[Items from a data source]
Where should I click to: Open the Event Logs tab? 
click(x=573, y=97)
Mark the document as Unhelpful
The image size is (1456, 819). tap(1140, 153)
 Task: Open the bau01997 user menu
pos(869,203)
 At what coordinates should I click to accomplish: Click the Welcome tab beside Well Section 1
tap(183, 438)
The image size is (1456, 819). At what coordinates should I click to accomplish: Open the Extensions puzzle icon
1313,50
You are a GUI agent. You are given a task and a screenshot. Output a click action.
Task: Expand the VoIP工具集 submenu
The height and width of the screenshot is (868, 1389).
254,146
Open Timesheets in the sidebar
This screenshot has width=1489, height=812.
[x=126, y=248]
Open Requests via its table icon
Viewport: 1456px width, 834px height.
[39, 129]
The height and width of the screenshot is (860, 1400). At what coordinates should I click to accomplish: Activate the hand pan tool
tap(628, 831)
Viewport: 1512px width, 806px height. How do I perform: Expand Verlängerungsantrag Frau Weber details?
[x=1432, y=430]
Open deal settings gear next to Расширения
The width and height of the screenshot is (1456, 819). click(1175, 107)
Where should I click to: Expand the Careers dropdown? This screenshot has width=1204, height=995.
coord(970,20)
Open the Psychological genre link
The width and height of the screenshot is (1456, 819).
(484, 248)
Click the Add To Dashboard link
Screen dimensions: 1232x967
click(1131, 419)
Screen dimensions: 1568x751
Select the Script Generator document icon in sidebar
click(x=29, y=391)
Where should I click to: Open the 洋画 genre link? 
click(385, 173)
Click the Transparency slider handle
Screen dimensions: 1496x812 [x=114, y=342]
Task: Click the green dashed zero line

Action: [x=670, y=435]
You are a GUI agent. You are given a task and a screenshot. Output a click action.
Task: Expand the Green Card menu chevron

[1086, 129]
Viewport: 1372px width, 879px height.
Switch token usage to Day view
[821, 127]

_PROBLEM TO WORK ON_:
All the entries are to be reproduced verbatim.

_COMPLETED EXERCISE_:
Where should I click to: Open the Event Logs tab? 
click(x=573, y=97)
Mark the document as Unhelpful
The image size is (1456, 819). tap(1140, 153)
 Task: Open the bau01997 user menu
pos(869,203)
 At what coordinates should I click to accomplish: Click the Welcome tab beside Well Section 1
tap(183, 438)
The image size is (1456, 819). At what coordinates should I click to accomplish: Open the Extensions puzzle icon
1313,50
You are a GUI agent. You are given a task and a screenshot. Output a click action.
Task: Expand the VoIP工具集 submenu
The height and width of the screenshot is (868, 1389).
254,146
Open Timesheets in the sidebar
This screenshot has width=1489, height=812.
[x=126, y=248]
Open Requests via its table icon
Viewport: 1456px width, 834px height.
[39, 129]
The height and width of the screenshot is (860, 1400). At what coordinates should I click to accomplish: Activate the hand pan tool
tap(628, 831)
Viewport: 1512px width, 806px height. How do I perform: Expand Verlängerungsantrag Frau Weber details?
[x=1432, y=430]
Open deal settings gear next to Расширения
The width and height of the screenshot is (1456, 819). click(1175, 107)
Where should I click to: Expand the Careers dropdown? This screenshot has width=1204, height=995.
coord(970,20)
Open the Psychological genre link
The width and height of the screenshot is (1456, 819).
(484, 248)
Click the Add To Dashboard link
Screen dimensions: 1232x967
click(1131, 419)
Screen dimensions: 1568x751
Select the Script Generator document icon in sidebar
click(x=29, y=391)
Where should I click to: Open the 洋画 genre link? 
click(385, 173)
Click the Transparency slider handle
Screen dimensions: 1496x812 [x=114, y=342]
Task: Click the green dashed zero line

Action: [x=670, y=435]
You are a GUI agent. You are given a task and a screenshot. Output a click action.
Task: Expand the Green Card menu chevron

[1086, 129]
Viewport: 1372px width, 879px height.
Switch token usage to Day view
[821, 127]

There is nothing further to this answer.